Collected data
◇ ◇ ◇
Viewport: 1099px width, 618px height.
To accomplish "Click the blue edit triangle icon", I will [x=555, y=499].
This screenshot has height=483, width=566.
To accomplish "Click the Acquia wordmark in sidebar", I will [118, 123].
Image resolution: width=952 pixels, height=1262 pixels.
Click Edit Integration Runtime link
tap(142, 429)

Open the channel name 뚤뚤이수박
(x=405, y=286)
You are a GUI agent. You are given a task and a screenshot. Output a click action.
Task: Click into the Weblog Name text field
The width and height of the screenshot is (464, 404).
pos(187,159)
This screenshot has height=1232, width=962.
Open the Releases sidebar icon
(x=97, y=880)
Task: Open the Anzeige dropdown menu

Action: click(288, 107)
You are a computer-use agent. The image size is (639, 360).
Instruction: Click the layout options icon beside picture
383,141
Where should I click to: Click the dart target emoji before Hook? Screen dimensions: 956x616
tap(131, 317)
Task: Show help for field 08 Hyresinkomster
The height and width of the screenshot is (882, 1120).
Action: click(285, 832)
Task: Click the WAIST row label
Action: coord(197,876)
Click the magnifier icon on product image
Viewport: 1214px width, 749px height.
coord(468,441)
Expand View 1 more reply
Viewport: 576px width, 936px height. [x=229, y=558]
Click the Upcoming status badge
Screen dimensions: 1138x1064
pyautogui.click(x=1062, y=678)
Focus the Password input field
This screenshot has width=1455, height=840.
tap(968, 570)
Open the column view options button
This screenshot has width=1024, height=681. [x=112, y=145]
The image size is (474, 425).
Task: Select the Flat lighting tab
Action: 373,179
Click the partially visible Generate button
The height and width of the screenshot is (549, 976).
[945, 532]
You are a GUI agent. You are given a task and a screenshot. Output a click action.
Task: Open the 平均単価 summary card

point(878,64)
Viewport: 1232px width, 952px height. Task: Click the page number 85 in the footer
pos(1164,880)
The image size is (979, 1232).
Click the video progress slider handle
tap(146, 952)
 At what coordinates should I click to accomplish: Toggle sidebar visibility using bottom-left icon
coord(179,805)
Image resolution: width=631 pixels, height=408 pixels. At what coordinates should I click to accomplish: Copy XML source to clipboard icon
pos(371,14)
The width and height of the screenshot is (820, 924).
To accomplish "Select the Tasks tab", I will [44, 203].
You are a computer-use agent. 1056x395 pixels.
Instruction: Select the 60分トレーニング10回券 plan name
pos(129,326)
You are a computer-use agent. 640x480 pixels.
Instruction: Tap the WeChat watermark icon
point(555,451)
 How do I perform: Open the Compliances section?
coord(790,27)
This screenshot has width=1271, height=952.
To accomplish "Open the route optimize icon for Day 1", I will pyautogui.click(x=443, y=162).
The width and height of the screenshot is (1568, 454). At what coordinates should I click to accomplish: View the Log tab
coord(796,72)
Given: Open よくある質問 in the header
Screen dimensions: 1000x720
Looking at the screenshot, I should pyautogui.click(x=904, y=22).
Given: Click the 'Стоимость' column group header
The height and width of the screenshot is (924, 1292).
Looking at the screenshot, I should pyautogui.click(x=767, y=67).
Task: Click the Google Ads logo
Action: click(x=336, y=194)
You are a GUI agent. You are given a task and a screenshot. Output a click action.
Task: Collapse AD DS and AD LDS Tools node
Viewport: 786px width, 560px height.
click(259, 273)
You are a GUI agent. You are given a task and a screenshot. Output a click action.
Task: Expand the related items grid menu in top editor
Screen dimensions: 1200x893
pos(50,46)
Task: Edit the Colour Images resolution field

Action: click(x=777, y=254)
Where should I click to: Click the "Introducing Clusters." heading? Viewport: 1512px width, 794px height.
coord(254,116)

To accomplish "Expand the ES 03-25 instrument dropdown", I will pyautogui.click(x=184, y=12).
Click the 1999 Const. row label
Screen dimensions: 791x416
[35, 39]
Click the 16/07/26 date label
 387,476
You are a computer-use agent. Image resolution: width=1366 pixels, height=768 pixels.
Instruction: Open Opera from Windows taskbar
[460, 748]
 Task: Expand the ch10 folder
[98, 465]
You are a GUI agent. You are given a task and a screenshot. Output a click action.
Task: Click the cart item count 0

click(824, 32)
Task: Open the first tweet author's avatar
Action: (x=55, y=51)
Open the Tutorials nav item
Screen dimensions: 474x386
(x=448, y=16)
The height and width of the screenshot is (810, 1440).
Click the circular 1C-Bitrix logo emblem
◇ ◇ ◇
Each record must be returned exactly as it is written.

Viewport: 1099px width, 618px height.
To accomplish "Click the blue edit triangle icon", I will [x=555, y=499].
This screenshot has height=483, width=566.
To accomplish "Click the Acquia wordmark in sidebar", I will [118, 123].
Image resolution: width=952 pixels, height=1262 pixels.
Click Edit Integration Runtime link
tap(142, 429)

Open the channel name 뚤뚤이수박
(x=405, y=286)
You are a GUI agent. You are given a task and a screenshot. Output a click action.
Task: Click into the Weblog Name text field
The width and height of the screenshot is (464, 404).
pos(187,159)
This screenshot has height=1232, width=962.
Open the Releases sidebar icon
(x=97, y=880)
Task: Open the Anzeige dropdown menu

Action: click(288, 107)
You are a computer-use agent. The image size is (639, 360).
Instruction: Click the layout options icon beside picture
383,141
Where should I click to: Click the dart target emoji before Hook? Screen dimensions: 956x616
tap(131, 317)
Task: Show help for field 08 Hyresinkomster
The height and width of the screenshot is (882, 1120).
Action: click(285, 832)
Task: Click the WAIST row label
Action: coord(197,876)
Click the magnifier icon on product image
Viewport: 1214px width, 749px height.
coord(468,441)
Expand View 1 more reply
Viewport: 576px width, 936px height. [x=229, y=558]
Click the Upcoming status badge
Screen dimensions: 1138x1064
pyautogui.click(x=1062, y=678)
Focus the Password input field
This screenshot has width=1455, height=840.
tap(968, 570)
Open the column view options button
This screenshot has width=1024, height=681. [x=112, y=145]
The image size is (474, 425).
Task: Select the Flat lighting tab
Action: 373,179
Click the partially visible Generate button
The height and width of the screenshot is (549, 976).
[945, 532]
You are a GUI agent. You are given a task and a screenshot. Output a click action.
Task: Open the 平均単価 summary card

point(878,64)
Viewport: 1232px width, 952px height. Task: Click the page number 85 in the footer
pos(1164,880)
The image size is (979, 1232).
Click the video progress slider handle
tap(146, 952)
 At what coordinates should I click to accomplish: Toggle sidebar visibility using bottom-left icon
coord(179,805)
Image resolution: width=631 pixels, height=408 pixels. At what coordinates should I click to accomplish: Copy XML source to clipboard icon
pos(371,14)
The width and height of the screenshot is (820, 924).
To accomplish "Select the Tasks tab", I will [44, 203].
You are a computer-use agent. 1056x395 pixels.
Instruction: Select the 60分トレーニング10回券 plan name
pos(129,326)
You are a computer-use agent. 640x480 pixels.
Instruction: Tap the WeChat watermark icon
point(555,451)
 How do I perform: Open the Compliances section?
coord(790,27)
This screenshot has width=1271, height=952.
To accomplish "Open the route optimize icon for Day 1", I will pyautogui.click(x=443, y=162).
The width and height of the screenshot is (1568, 454). At what coordinates should I click to accomplish: View the Log tab
coord(796,72)
Given: Open よくある質問 in the header
Screen dimensions: 1000x720
Looking at the screenshot, I should pyautogui.click(x=904, y=22).
Given: Click the 'Стоимость' column group header
The height and width of the screenshot is (924, 1292).
Looking at the screenshot, I should pyautogui.click(x=767, y=67).
Task: Click the Google Ads logo
Action: click(x=336, y=194)
You are a GUI agent. You are given a task and a screenshot. Output a click action.
Task: Collapse AD DS and AD LDS Tools node
Viewport: 786px width, 560px height.
click(259, 273)
You are a GUI agent. You are given a task and a screenshot. Output a click action.
Task: Expand the related items grid menu in top editor
Screen dimensions: 1200x893
pos(50,46)
Task: Edit the Colour Images resolution field

Action: click(x=777, y=254)
Where should I click to: Click the "Introducing Clusters." heading? Viewport: 1512px width, 794px height.
coord(254,116)

To accomplish "Expand the ES 03-25 instrument dropdown", I will pyautogui.click(x=184, y=12).
Click the 1999 Const. row label
Screen dimensions: 791x416
[35, 39]
Click the 16/07/26 date label
 387,476
You are a computer-use agent. Image resolution: width=1366 pixels, height=768 pixels.
Instruction: Open Opera from Windows taskbar
[460, 748]
 Task: Expand the ch10 folder
[98, 465]
You are a GUI agent. You are given a task and a screenshot. Output a click action.
Task: Click the cart item count 0

click(824, 32)
Task: Open the first tweet author's avatar
Action: (x=55, y=51)
Open the Tutorials nav item
Screen dimensions: 474x386
(x=448, y=16)
The height and width of the screenshot is (810, 1440).
Click the circular 1C-Bitrix logo emblem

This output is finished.